I couldn’t help noticing an uncanny similarity between the mood and message in Brighton and the half time team talk given by the coach of my son’s football team yesterday morning. Balham Blazers under 17s were 3-0 down, mainly due to some goalkeeping howlers. The coach said what he had to say. ‘We’ve made mistakes. But we played the best football and we can still win. If we pick up our heads and our game we can still do this. We just have to put the other team under pressure, then we’ll see what they are really made of ’. Some of his message got through but you could see the players found it hard to believe their luck could change. And however much they tried to comfort him, it was impossible to hide that they had lost confidence in the keeper.

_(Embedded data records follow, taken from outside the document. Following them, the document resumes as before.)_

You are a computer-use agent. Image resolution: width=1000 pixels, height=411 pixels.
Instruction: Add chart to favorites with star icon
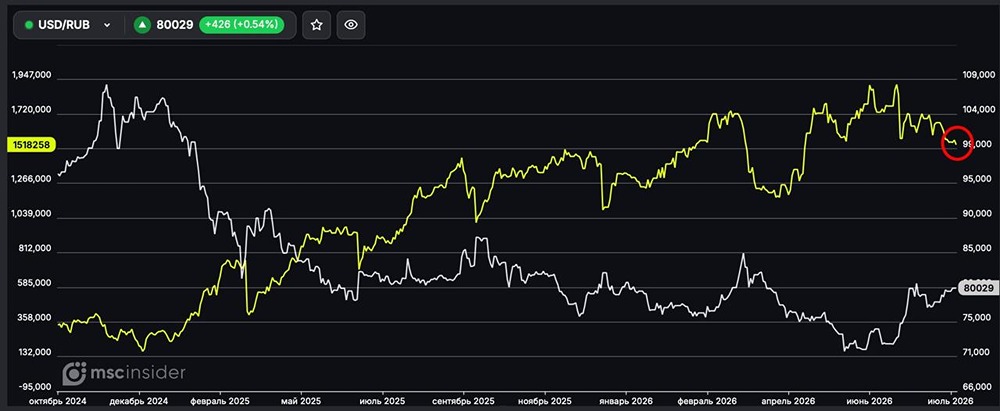tap(316, 25)
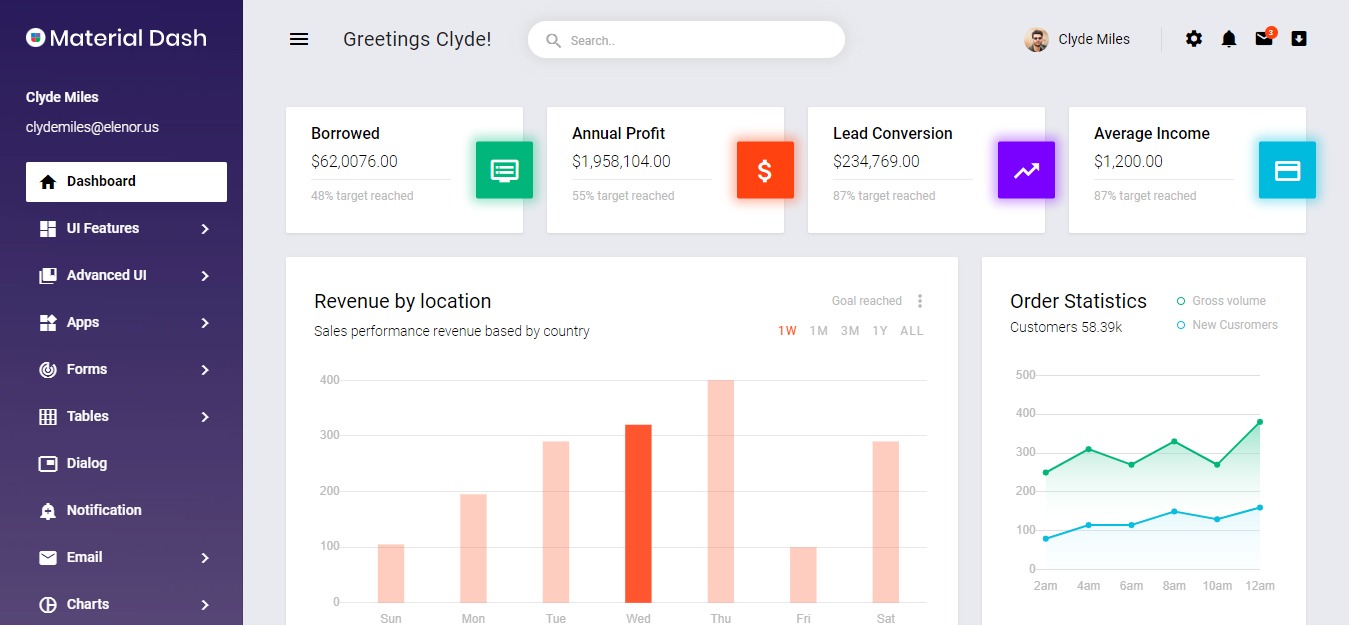This screenshot has width=1349, height=625.
Task: Click the green Borrowed card icon
Action: click(504, 170)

I’ve been asked not to use this blog for political commentary so I won’t explore Labour’s message except to say that it is just as predictable as the coach’s. Everyone on the conference floor is pretty much sticking to it and Labour strategists will hope that it gets through to the voters despite all the other distractions.

With Labour adopting a more traditional left of centre perspective it will be interesting to see how the Conservatives respond next week. Will they occupy the fairly large gap on the centre right now left vacant by the other parties (the position successfully adopted in Germany by Angela Merkel) or continue to try to occupy the centre?

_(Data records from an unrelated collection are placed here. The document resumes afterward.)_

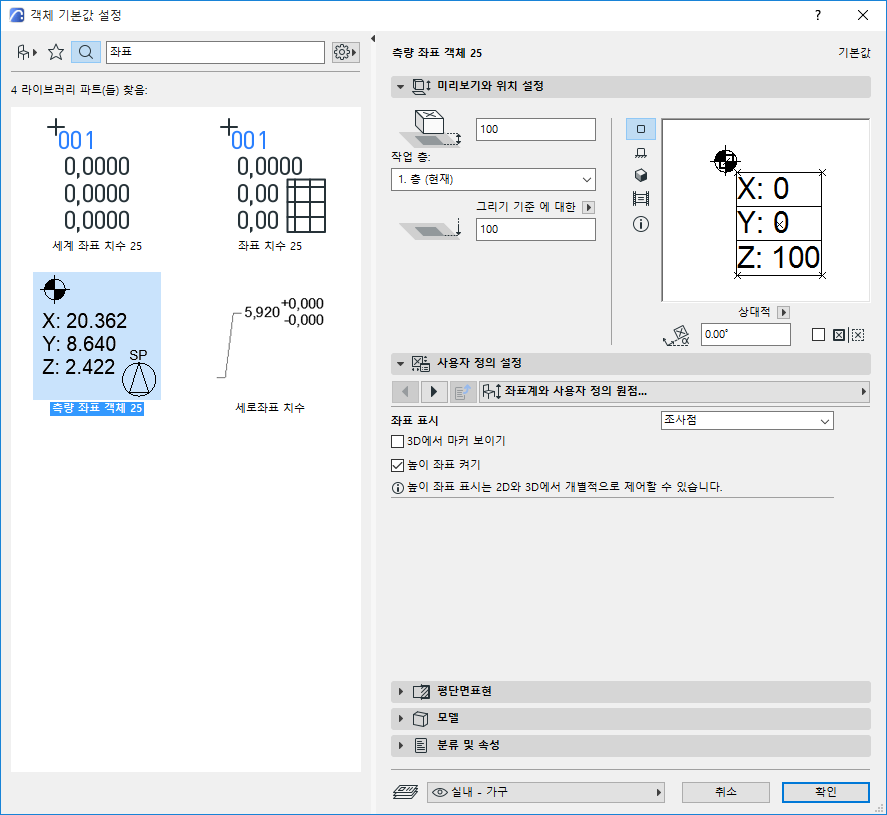Enable the 3D에서 마커 보이기 checkbox
Image resolution: width=887 pixels, height=815 pixels.
397,441
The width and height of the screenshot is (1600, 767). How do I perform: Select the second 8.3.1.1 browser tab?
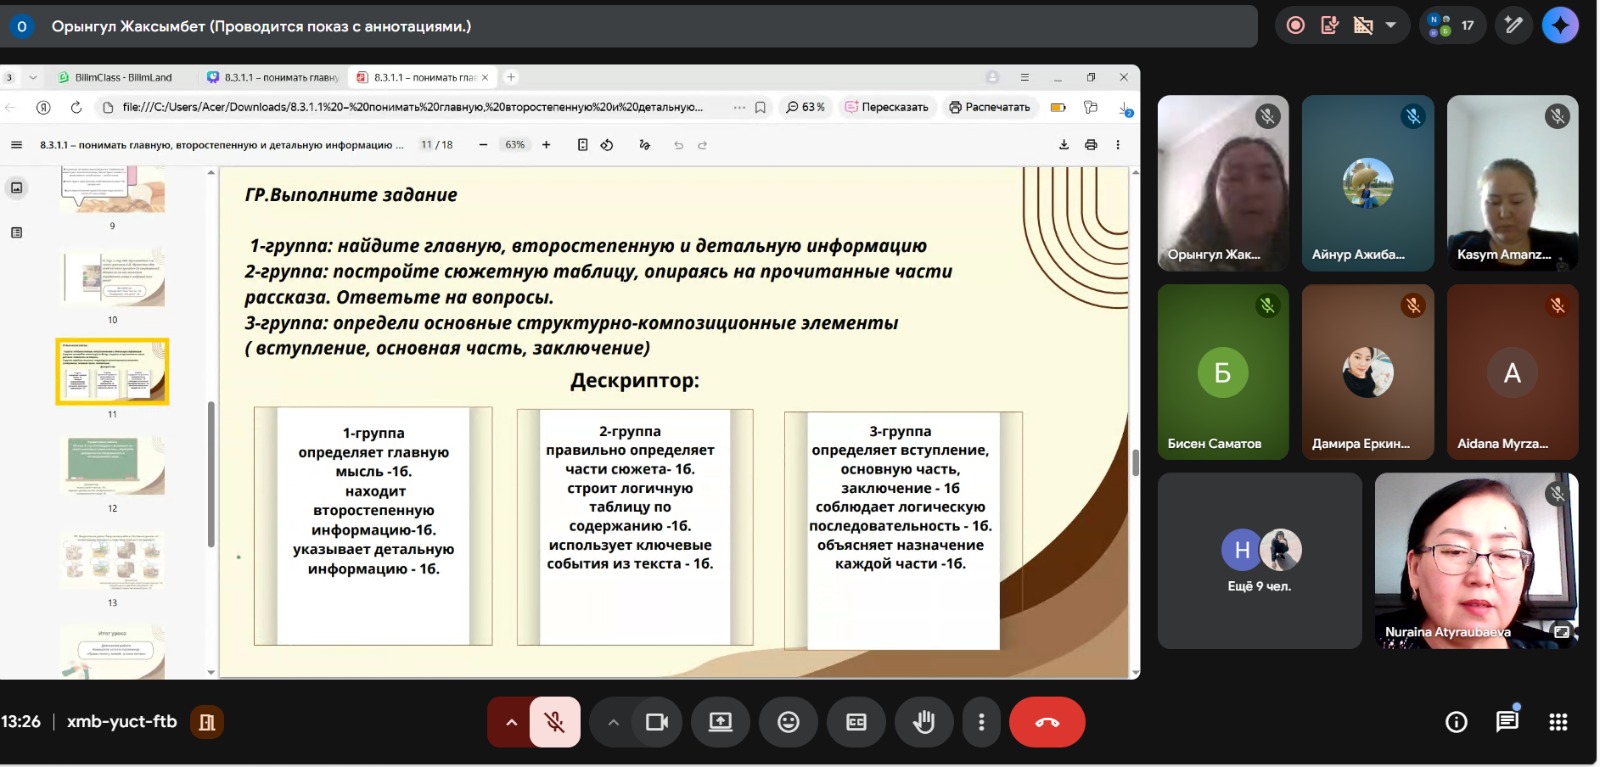(x=423, y=77)
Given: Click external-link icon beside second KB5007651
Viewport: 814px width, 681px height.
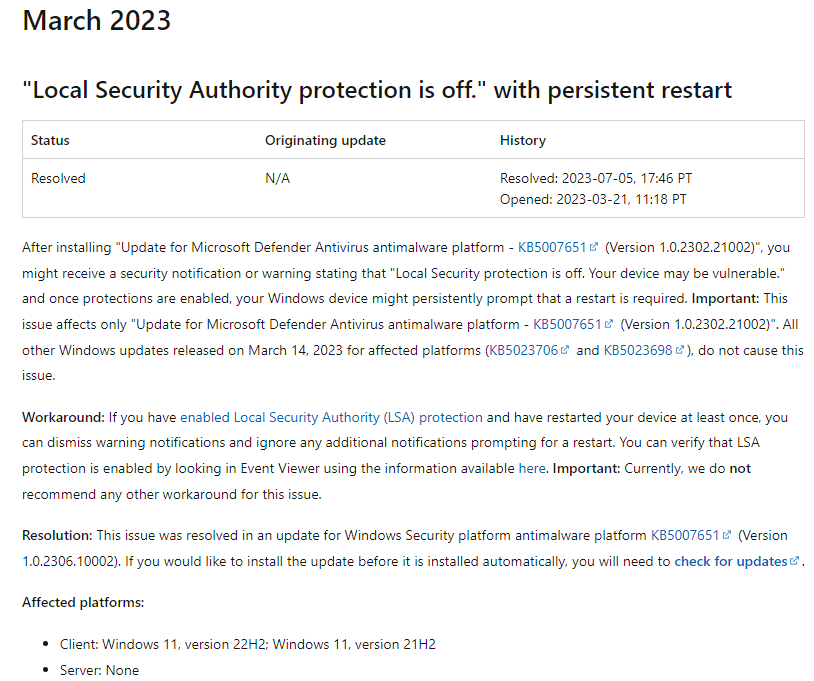Looking at the screenshot, I should coord(609,324).
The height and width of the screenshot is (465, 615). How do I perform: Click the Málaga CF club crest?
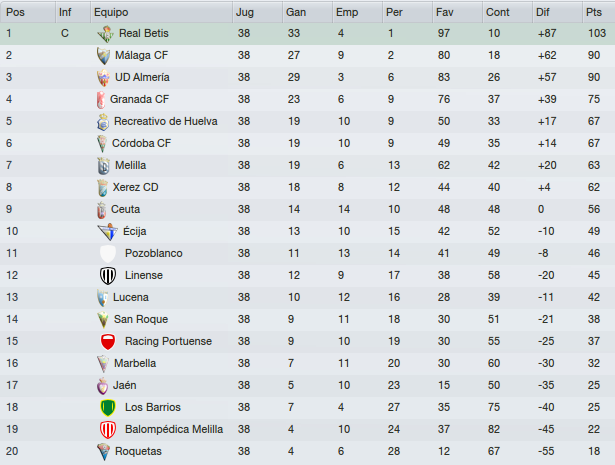pos(103,56)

By the way, despite a plucky second half performance Balham Blazers under 17s lost 4-1

PS I was, of course, delighted to see that I appear 55th   in the Daily Telegraph list of the most influential people on the British left. An old friend came up to me in Brighton; ‘Matthew’, he said ‘it’s so unfair that you are 55th’. Before I could modestly reassure him that these things really don’t matter to me, he went on ‘no one in the Labour Party has thought of you as being on the left for years’. Too true, comrade, too true.